He was very still for a moment, in the way he was still when something was specifically important.
"I have something I've been meaning to tell you as well," he said. "Also for a while."
She looked at him. "Okay."
"Also not now," he said.
She almost laughed. "So we're both—"
"Working up to it," he said.
"That's very—"
"Very us," he said.
She laughed, and it was the real one, and the warmth arrived in her chest with the unhurried certainty of something that had made itself at home.
"Yeah," she said. "Very us."
They walked the rest of the way to the dormitory, and neither of them said the thing yet, and both of them knew the other one was thinking about it, and that was, for the moment, enough.
Part III — The Valuation of Military Bravado
Location: Ozpin's Office | Simultaneously
Ironwood had not finished with his position.

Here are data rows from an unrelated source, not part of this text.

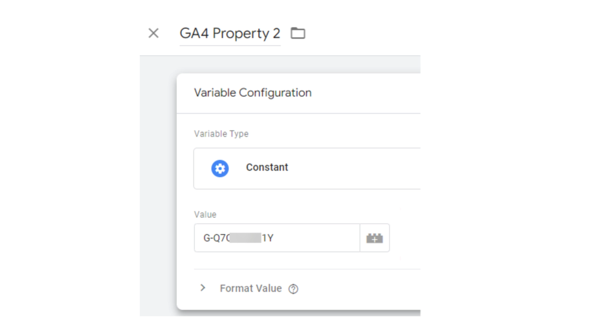598x328 pixels.
Task: Click the Variable Configuration heading
Action: click(x=253, y=93)
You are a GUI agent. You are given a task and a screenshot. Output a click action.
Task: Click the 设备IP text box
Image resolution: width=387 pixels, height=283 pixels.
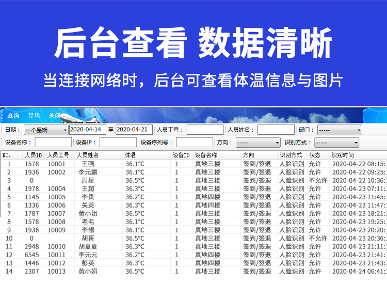tap(118, 143)
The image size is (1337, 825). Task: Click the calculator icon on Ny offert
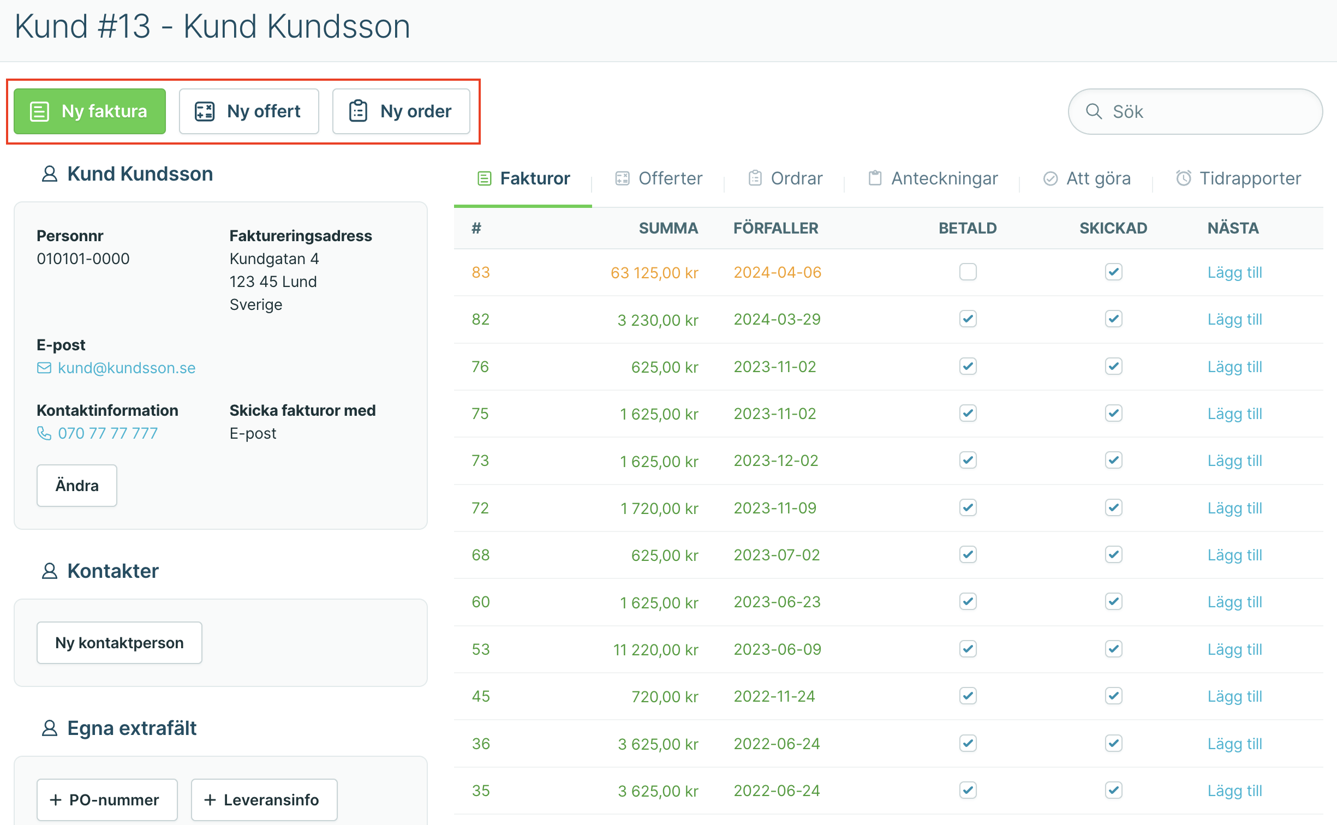click(x=205, y=111)
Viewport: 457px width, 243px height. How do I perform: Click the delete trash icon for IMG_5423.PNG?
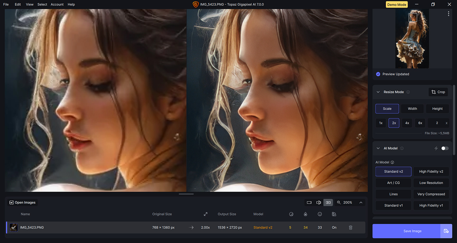pos(350,227)
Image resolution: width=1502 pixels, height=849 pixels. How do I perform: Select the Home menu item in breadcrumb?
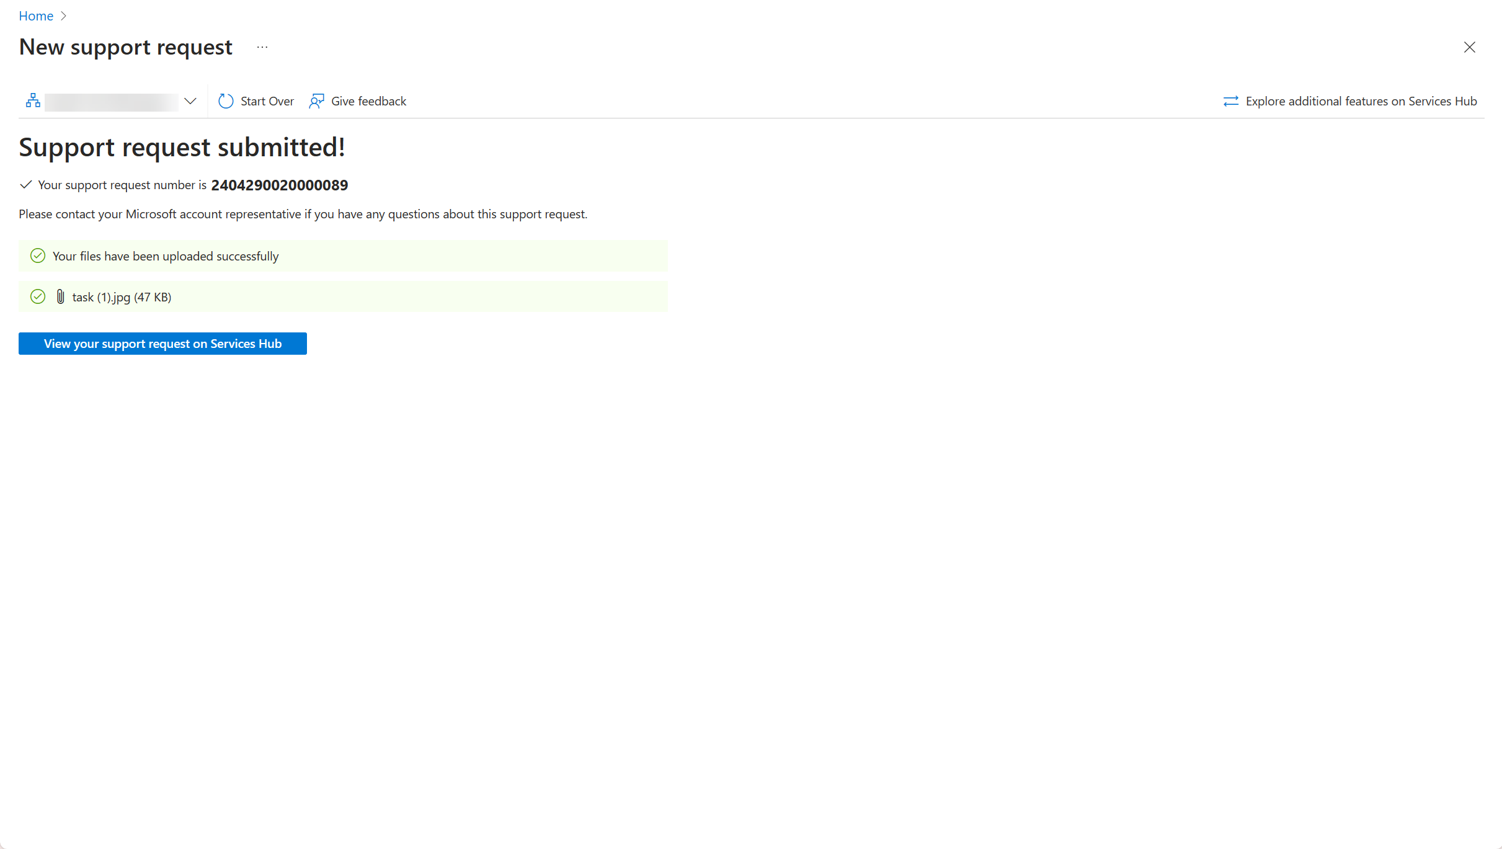(x=35, y=16)
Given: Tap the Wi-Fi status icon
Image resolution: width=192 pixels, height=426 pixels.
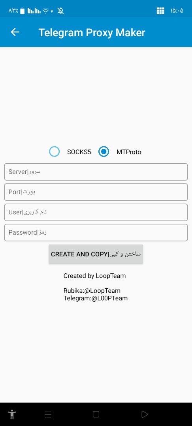Looking at the screenshot, I should [x=46, y=11].

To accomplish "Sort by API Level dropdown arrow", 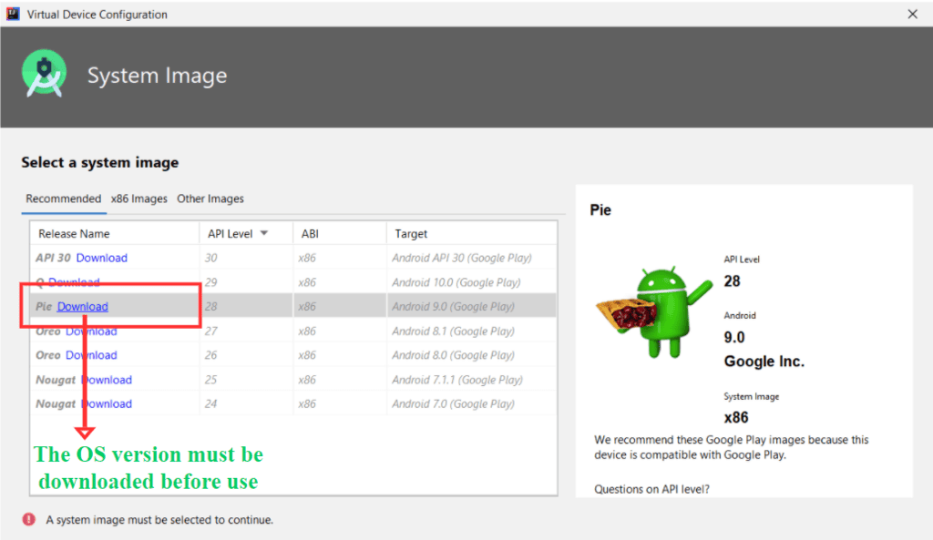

"We know their location," he said. "We have a direction. We have evidence of ongoing criminal coordination with a terrorist organization operating inside our borders. I would respectfully submit that the appropriate response to these facts is not patience."
"And I would respectfully submit," Glynda said, "that you have been submitting this exact position for forty-five minutes and the facts of the situation have not changed in response."
"Glynda."
"He does do this every time," Glynda said. "I'm simply observing the pattern."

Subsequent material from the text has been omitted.